-- TASK SET --
1. In the Bitcoin explainer, what are fractions of a Bitcoin called?
2. Transcribe the passage of the Bitcoin explainer starting at "Anyone can buy" and ending at "least, for now.".

-- SELECTION --
Let’s Talk Straight – What is Bitcoin? 1 1145

Unless you’ve been living in a cave lately, you’ve heard the B word uttered more than a few times. But what is all this talk of Bitcoin, and why is it causing so much hype? And while we’re on the subject… What is Bitcoin anyway?

Chances are, you’ve asked yourself or someone else that question on more than one occasion, but probably with unsatisfactory results. You know by now that it’s a currency, just like the dollar, except… nothing like the dollar.

You can’t physically hold Bitcoins, as they live only in cyberspace, and you probably wouldn’t be able to hold a handful of them anyway, since each Bitcoin is worth around $10,000.

If you keep hearing about people winning the cryptocurrency lottery and turning a few cents into millions of dollars, you might be tempted to take part.

Until you hear the other stories saying the Bitcoin bubble is about to burst and you decide to hold back.

So, let’s start at the very beginning.

What is Bitcoin?

Bitcoin is a digital currency, otherwise known as cryptocurrency. It was invented under the alias of Satoshi Nakamoto in 2009, with several goals. One, to cut out the middlemen (banks), as transactions can take place online from Bitcoin to Bitcoin with no fees and no delays. Small businesses don’t have to pay credit card transaction fees and we can do business internationally without converting currency.

Sounds pretty smart, right? Yes, but Bitcoin is not without its problems. Its decentralized nature means that no bank or institution controls the level of inflation, which means it’s highly volatile to peaks and troughs in value. What started out as a few cents on the dollar shot to a record high of almost $20,000 in December 2017 and then slumped back down to half of that within a few days.

Clearly, this makes stable business with Bitcoin currently impossible. And you may be asking, if one Bitcoin is so expensive, how are regular people getting involved?

Anyone can buy into Bitcoin because you don’t have to buy a whole Bitcoin; you can buy fractions of a Bitcoin, called Satoshi. Its skyrocketing value has led to many to call it “digital gold,” as most people treat Bitcoin as an investment and not a currency–at least, for now.

Types of Cryptocurrencies

Bitcoin isn’t the only cryptocurrency out there. You probably already know that. What you may not know is that there are now close to 5,000 different cryptocurrencies available! Why? Each cryptocurrency is created for a different purpose. For example, Agrecoin is for agricultural transactions, Audiocoin for buying music, and so on.

-- DATASET EXCERPT --

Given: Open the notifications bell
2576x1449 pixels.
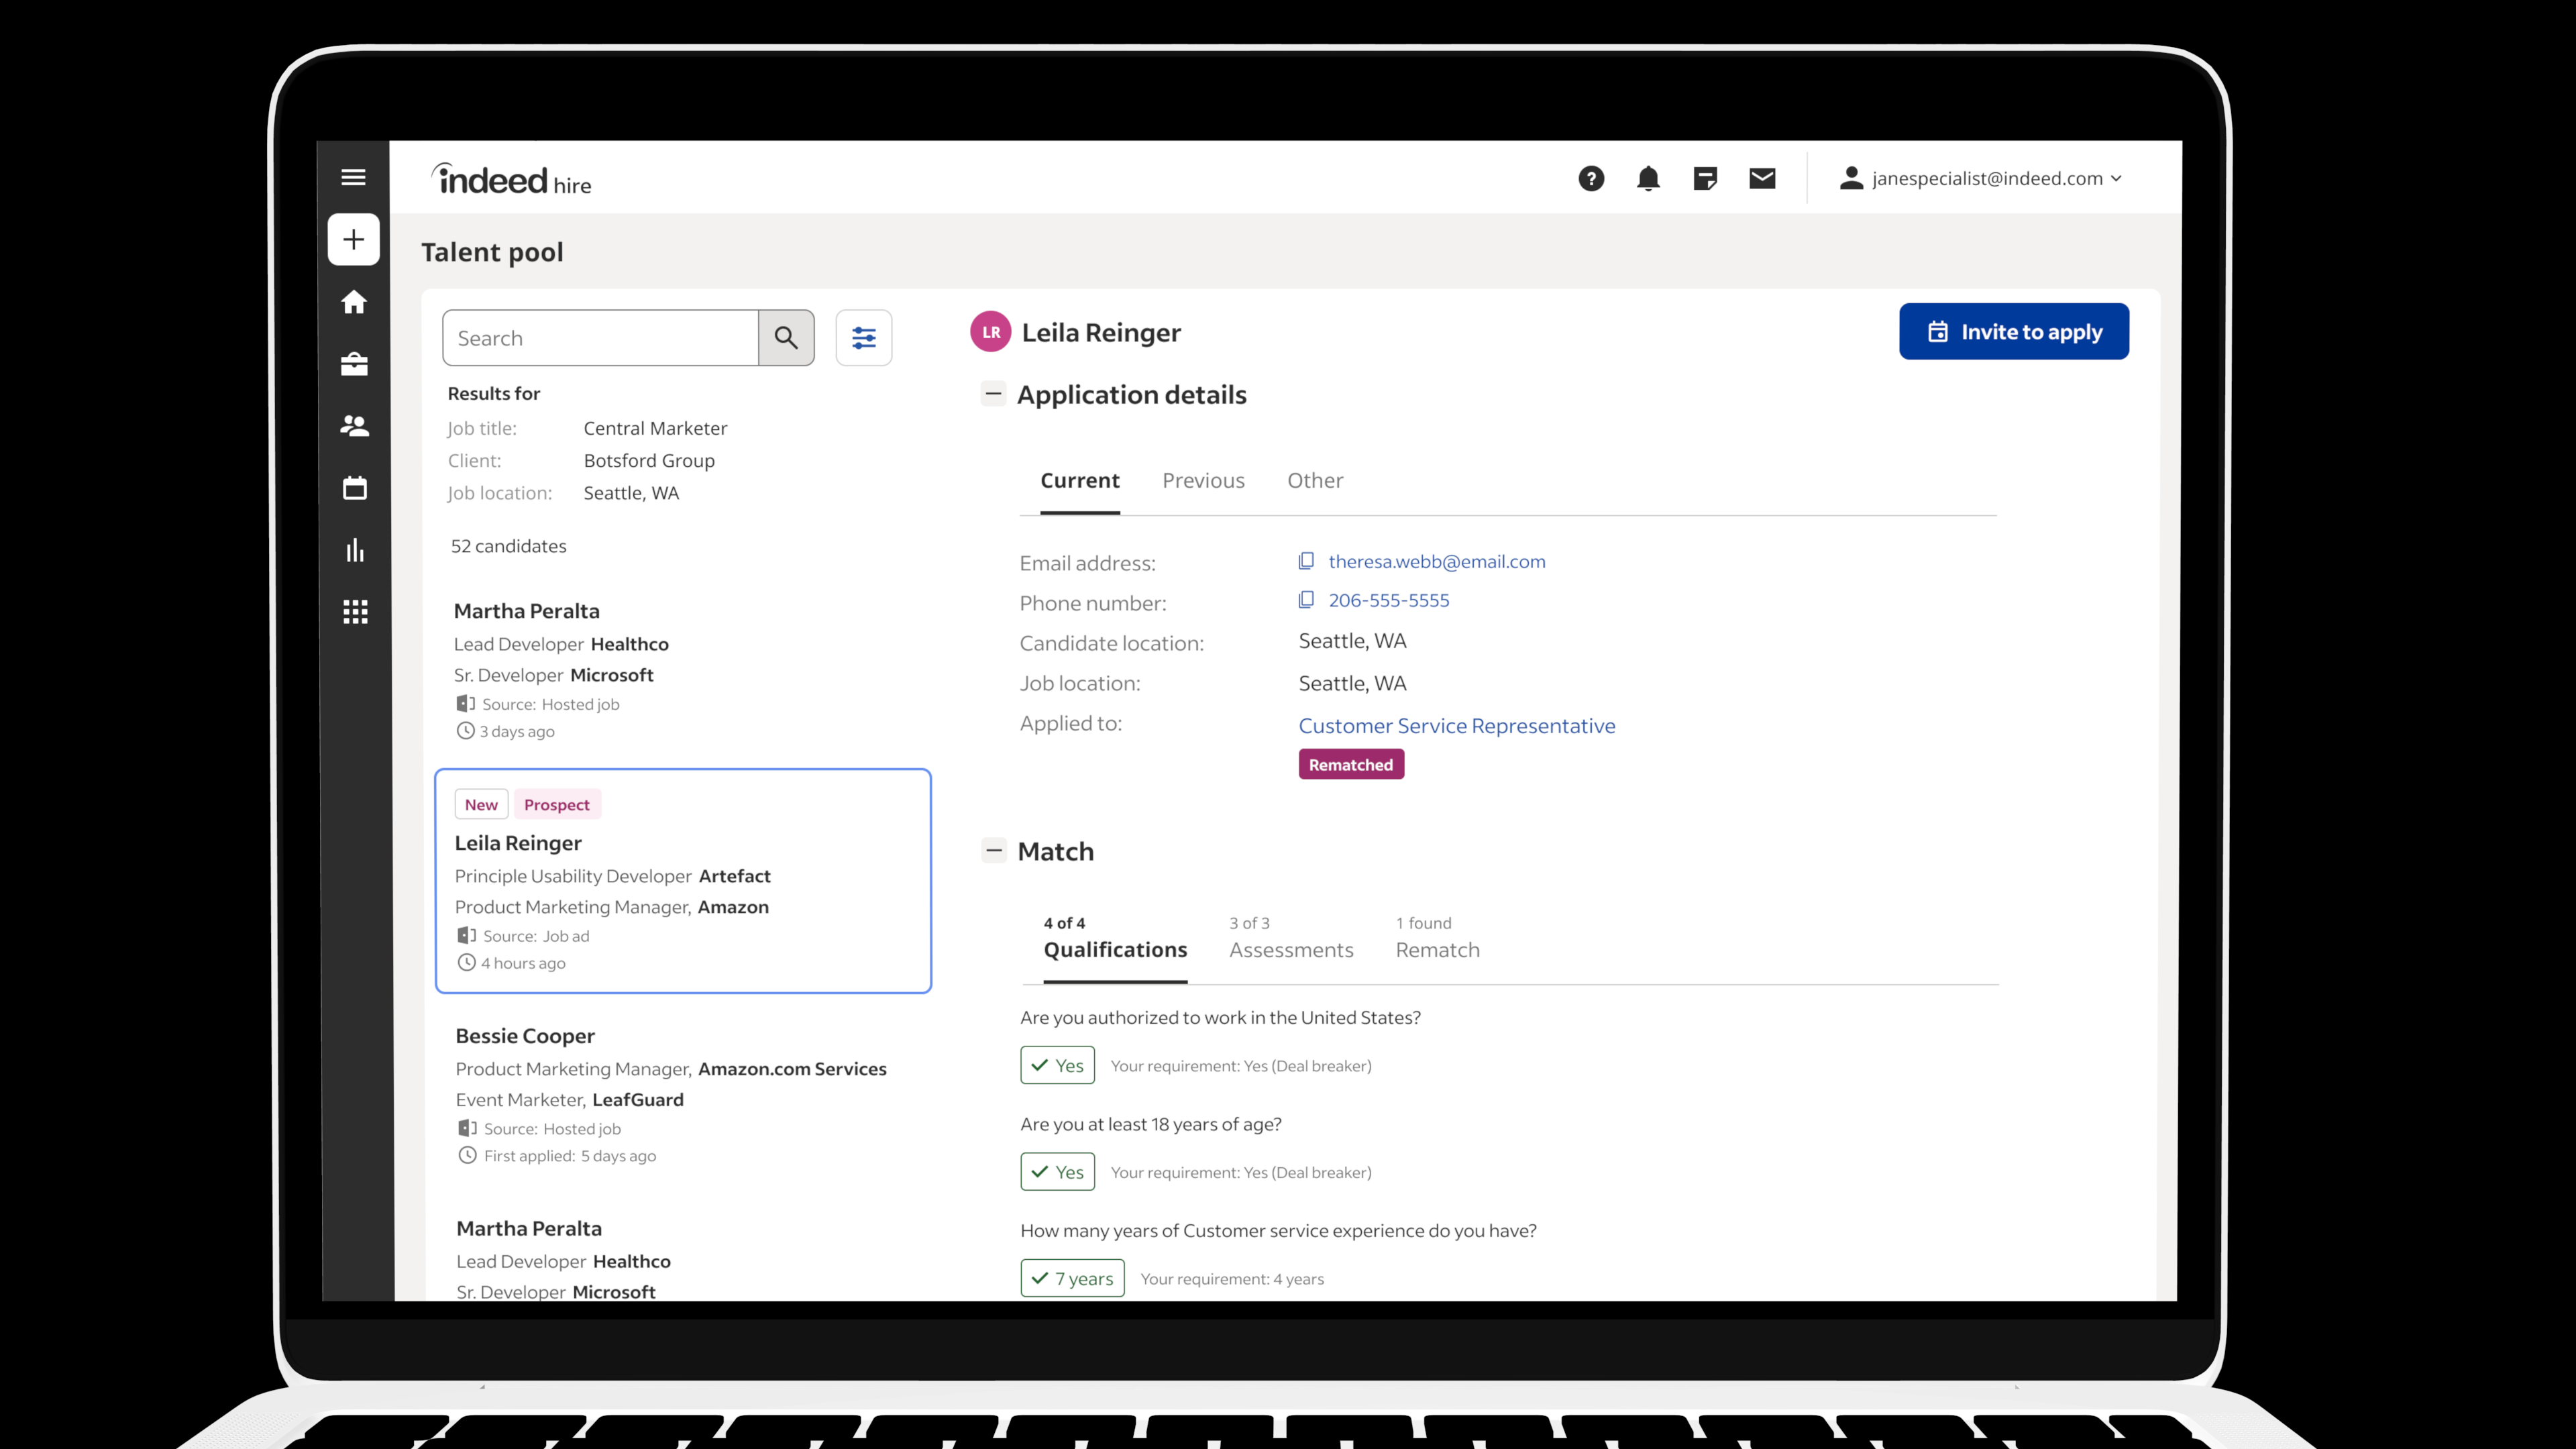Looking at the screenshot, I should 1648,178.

-- RESPONSES --
1. Satoshi

2.
Anyone can buy into Bitcoin because you don’t have to buy a whole Bitcoin; you can buy fractions of a Bitcoin, called Satoshi. Its skyrocketing value has led to many to call it “digital gold,” as most people treat Bitcoin as an investment and not a currency–at least, for now.